File encoding

You can control the encoding of the files that the File connector reads or writes.

You can specify the file encoding in the following ways, which are listed in their order of precedence:
  1. As a value for the Encoding property in the stage editor.
  2. As a value for the charset attribute in a .osh schema file. You can use this method only if runtime column propagation is enabled and the connector uses metadata from a .osh schema file.
  3. As a value for the APT_IMPEXP_CHARSET environment variable.

To specify the file encoding, use the Encoding property. You can also specify the character set encoding of files in for the charset attribute in the .osh schema file or the APT_IMPEXP_CHARSET environment variable. If a value is specified in the Encoding property, the connector ignores the values in the charset attribute in the .osh schema file and the environment variable. If the property is not set, the connector uses the value in the .osh schema. If neither are set the connector uses the value in the environment variable.

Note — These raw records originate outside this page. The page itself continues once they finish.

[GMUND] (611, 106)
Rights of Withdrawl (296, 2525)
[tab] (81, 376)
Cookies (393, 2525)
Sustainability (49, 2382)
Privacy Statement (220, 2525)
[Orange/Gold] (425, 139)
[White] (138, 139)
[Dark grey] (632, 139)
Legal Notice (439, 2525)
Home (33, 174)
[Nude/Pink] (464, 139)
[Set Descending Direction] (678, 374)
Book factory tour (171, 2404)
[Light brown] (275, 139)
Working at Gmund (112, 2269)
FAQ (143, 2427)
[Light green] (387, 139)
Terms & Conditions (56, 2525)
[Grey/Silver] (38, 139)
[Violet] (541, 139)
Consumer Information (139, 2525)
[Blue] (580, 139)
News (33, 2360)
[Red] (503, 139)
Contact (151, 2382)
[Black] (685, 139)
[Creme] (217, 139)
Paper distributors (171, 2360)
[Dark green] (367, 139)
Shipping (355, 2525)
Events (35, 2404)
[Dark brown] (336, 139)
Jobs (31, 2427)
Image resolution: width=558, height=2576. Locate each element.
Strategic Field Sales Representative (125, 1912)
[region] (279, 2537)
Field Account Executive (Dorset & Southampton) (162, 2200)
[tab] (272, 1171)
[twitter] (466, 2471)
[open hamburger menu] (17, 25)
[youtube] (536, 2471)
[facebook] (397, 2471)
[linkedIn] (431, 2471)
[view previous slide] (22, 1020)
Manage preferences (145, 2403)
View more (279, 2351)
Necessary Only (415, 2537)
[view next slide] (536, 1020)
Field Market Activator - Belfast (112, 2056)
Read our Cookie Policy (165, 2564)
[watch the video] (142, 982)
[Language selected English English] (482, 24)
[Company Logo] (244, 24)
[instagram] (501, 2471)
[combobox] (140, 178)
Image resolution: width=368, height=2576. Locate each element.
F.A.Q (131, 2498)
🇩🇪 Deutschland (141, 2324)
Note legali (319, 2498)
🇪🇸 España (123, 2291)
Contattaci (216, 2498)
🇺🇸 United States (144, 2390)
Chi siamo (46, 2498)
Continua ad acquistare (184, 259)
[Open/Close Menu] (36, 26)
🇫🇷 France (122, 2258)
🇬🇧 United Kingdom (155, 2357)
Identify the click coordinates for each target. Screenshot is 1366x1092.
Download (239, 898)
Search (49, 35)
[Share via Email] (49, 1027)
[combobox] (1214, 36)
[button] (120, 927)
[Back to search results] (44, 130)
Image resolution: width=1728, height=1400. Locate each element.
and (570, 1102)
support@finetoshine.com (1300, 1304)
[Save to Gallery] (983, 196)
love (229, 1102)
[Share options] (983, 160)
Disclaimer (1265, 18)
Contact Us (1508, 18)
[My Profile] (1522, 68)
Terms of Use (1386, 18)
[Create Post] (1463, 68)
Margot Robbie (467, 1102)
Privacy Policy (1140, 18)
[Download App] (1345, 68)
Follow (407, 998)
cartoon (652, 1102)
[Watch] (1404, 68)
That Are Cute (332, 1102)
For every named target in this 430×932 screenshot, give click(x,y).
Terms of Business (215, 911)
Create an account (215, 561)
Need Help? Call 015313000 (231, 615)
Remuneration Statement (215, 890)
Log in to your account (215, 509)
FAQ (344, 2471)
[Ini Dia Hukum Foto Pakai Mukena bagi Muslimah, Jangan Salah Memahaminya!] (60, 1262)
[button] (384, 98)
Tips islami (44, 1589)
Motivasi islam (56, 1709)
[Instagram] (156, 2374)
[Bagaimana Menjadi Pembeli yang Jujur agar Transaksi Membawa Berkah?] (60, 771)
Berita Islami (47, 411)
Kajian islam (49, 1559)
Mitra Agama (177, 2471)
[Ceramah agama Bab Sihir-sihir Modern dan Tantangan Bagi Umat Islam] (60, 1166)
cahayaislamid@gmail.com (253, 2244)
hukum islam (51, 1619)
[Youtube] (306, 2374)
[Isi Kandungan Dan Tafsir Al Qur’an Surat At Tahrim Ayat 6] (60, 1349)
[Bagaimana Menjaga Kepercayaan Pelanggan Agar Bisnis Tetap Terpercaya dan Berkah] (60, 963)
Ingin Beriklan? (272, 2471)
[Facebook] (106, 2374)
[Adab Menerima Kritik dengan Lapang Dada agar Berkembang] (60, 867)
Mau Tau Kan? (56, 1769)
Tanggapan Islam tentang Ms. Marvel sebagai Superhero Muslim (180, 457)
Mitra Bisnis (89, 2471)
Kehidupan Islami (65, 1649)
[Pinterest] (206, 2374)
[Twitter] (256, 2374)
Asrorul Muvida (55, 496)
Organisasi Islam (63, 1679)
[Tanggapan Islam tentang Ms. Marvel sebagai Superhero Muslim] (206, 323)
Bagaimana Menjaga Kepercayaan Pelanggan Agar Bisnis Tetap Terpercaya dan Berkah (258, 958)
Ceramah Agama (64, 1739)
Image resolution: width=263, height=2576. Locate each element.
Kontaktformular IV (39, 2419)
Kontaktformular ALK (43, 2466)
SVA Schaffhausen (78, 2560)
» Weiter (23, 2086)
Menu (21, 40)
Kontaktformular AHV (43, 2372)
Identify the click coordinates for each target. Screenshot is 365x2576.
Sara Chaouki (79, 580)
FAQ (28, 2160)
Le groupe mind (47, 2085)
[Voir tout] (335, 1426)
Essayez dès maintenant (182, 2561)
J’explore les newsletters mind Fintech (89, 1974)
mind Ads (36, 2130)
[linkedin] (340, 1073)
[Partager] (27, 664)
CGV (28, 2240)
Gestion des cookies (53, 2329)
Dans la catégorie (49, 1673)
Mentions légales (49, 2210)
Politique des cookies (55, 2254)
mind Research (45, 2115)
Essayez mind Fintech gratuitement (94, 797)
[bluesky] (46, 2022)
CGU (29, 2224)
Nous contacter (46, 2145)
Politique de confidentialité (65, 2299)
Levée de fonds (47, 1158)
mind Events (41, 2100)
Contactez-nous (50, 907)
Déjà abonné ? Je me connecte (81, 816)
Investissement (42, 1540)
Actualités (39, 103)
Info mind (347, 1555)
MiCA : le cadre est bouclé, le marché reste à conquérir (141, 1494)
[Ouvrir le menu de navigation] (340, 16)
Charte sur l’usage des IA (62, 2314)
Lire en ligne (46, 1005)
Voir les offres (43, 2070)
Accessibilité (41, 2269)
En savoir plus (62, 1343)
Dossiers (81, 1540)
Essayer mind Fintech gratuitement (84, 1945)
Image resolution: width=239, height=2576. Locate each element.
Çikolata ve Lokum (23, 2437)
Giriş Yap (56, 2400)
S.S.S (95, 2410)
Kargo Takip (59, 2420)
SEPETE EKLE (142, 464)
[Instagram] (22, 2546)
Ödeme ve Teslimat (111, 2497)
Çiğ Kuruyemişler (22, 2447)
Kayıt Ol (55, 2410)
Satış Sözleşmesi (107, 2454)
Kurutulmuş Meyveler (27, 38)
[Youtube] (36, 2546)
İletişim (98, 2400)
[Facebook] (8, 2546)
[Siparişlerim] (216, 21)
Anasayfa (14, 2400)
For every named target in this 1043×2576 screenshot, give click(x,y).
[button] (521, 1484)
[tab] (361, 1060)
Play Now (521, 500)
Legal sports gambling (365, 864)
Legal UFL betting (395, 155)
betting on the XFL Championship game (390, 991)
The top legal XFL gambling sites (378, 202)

You can use the job NLS map or the project NLS map to specify the character set for columns in your job of the Char, VarChar, and LongVarChar columns data types. When you use the File connector to write data, the value that is specified in the NLS map is used for columns of that the Char, VarChar, and LongVarChar data types. When you use the File connector to read data, connector encodes Char, VarChar, and LongVarChar data types in the specified encoding. Columns of the NChar, NVarChar, and LongNVarChar data types are always encoded in UTF-16.

Note: The Implicit format supports only single byte character encoding.

To ensure that data is not corrupted, use the same encoding for columns of Char, VarChar, and LongVarChar data types in all stages in the job. For more information about NLS configuration for other stages, see the related documentation.